[[ DATA TO USE, beginning ]]

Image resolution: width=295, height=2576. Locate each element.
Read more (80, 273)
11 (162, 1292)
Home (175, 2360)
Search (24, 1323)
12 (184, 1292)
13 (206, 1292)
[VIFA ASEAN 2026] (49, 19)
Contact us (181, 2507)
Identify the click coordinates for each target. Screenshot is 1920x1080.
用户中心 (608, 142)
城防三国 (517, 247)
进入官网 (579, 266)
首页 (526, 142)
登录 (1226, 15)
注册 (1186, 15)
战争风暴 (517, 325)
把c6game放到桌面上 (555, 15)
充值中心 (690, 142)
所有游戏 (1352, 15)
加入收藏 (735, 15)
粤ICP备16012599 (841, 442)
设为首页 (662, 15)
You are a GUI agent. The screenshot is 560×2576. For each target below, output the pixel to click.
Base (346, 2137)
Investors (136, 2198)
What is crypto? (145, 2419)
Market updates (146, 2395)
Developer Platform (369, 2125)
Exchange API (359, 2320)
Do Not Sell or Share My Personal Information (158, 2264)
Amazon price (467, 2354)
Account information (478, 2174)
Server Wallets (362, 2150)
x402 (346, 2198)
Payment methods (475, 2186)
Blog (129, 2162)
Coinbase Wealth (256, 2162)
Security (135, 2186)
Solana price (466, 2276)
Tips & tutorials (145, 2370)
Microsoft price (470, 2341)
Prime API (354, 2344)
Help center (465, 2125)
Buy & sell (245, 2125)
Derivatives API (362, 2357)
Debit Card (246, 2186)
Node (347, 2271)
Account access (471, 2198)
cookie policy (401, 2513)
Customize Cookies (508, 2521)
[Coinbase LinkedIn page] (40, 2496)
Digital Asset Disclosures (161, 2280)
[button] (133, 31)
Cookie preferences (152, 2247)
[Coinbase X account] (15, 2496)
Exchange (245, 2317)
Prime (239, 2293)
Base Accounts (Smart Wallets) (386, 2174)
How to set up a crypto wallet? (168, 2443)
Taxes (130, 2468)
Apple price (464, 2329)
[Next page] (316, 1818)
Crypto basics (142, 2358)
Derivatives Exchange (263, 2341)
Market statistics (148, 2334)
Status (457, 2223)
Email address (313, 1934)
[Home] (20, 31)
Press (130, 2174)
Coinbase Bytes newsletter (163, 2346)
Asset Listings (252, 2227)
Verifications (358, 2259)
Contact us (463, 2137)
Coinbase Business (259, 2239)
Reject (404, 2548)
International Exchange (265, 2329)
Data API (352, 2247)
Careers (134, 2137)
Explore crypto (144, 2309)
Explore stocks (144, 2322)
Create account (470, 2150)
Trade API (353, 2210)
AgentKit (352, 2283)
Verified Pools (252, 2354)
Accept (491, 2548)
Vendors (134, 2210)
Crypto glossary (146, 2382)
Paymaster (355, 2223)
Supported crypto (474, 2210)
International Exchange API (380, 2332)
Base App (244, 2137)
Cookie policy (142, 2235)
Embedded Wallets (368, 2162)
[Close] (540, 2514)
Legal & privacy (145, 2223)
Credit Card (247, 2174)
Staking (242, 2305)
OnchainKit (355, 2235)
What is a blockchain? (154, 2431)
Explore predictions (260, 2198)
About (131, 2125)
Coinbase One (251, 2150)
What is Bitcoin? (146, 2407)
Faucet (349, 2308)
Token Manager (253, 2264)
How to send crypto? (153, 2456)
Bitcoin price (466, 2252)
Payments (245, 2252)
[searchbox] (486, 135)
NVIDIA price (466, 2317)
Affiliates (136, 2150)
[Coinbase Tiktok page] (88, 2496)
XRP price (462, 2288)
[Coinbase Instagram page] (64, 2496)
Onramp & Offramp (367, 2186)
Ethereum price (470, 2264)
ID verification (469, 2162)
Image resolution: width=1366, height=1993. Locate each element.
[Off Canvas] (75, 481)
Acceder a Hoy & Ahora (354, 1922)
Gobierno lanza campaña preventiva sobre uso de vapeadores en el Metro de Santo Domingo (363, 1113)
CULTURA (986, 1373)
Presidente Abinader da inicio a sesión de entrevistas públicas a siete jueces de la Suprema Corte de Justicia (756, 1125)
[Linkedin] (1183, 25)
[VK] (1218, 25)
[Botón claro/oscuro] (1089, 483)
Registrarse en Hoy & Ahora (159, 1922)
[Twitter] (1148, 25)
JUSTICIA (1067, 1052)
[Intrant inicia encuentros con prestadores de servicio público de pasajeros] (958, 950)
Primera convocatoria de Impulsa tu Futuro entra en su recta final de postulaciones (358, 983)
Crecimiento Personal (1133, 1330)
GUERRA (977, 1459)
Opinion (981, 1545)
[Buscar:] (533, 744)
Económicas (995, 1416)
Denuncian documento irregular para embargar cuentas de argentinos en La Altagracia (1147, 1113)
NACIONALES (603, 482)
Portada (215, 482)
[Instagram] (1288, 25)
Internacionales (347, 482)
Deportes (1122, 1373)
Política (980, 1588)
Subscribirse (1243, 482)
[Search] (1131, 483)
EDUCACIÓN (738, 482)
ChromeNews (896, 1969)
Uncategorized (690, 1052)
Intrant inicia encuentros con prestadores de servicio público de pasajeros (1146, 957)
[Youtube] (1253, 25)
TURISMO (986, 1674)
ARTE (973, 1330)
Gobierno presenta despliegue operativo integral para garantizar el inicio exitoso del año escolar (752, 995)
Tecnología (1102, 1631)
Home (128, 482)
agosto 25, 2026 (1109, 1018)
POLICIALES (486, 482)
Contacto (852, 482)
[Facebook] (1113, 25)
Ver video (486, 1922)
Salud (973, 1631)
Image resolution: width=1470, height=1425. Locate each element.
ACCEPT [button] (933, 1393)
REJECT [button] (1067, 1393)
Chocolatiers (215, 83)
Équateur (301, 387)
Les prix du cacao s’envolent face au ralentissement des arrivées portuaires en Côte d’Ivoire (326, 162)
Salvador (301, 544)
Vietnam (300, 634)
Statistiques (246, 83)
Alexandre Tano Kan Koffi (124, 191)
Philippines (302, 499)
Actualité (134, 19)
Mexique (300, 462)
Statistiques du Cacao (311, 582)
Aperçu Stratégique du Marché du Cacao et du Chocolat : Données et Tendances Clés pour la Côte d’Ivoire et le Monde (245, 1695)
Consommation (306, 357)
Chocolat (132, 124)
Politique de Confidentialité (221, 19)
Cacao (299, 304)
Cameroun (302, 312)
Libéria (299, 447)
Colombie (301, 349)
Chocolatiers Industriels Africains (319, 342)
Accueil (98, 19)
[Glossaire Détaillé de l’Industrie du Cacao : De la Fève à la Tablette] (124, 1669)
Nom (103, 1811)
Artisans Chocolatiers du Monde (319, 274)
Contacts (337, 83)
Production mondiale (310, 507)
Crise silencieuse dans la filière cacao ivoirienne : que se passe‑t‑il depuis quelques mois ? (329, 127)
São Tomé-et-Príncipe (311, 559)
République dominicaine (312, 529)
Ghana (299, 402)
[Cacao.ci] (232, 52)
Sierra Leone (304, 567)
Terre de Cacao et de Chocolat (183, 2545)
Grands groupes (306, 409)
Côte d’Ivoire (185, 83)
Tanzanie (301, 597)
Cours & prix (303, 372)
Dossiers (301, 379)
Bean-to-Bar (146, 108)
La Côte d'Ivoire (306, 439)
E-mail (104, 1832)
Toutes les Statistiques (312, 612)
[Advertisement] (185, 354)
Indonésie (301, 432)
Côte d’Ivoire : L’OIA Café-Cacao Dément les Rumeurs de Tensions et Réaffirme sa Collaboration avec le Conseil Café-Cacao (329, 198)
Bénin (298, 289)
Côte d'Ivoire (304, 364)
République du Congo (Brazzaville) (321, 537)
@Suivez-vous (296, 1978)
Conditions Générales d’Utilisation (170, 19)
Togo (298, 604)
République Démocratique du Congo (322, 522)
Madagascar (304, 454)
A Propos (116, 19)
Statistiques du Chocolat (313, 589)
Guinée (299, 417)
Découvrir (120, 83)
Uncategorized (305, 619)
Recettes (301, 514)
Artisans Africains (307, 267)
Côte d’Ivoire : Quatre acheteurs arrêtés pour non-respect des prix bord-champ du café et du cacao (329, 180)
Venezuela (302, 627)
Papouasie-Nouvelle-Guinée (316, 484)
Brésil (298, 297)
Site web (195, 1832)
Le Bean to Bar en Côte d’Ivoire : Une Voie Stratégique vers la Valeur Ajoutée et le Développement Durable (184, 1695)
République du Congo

[[ DATA TO USE, end ]]

◆ EXERCISE BRIEF
From the entries above, give again exactly the lines running from the line with "Les prix du" to the line with "Crise silencieuse dans"; include both of those lines.

◆ REPLY
Les prix du cacao s’envolent face au ralentissement des arrivées portuaires en Côte d’Ivoire (326, 162)
Salvador (301, 544)
Vietnam (300, 634)
Statistiques (246, 83)
Alexandre Tano Kan Koffi (124, 191)
Philippines (302, 499)
Actualité (134, 19)
Mexique (300, 462)
Statistiques du Cacao (311, 582)
Aperçu Stratégique du Marché du Cacao et du Chocolat : Données et Tendances Clés pour la Côte d’Ivoire et le Monde (245, 1695)
Consommation (306, 357)
Chocolat (132, 124)
Politique de Confidentialité (221, 19)
Cacao (299, 304)
Cameroun (302, 312)
Libéria (299, 447)
Colombie (301, 349)
Chocolatiers Industriels Africains (319, 342)
Accueil (98, 19)
[Glossaire Détaillé de l’Industrie du Cacao : De la Fève à la Tablette] (124, 1669)
Nom (103, 1811)
Artisans Chocolatiers du Monde (319, 274)
Contacts (337, 83)
Production mondiale (310, 507)
Crise silencieuse dans la filière cacao ivoirienne : que se passe‑t‑il depuis quelques mois ? (329, 127)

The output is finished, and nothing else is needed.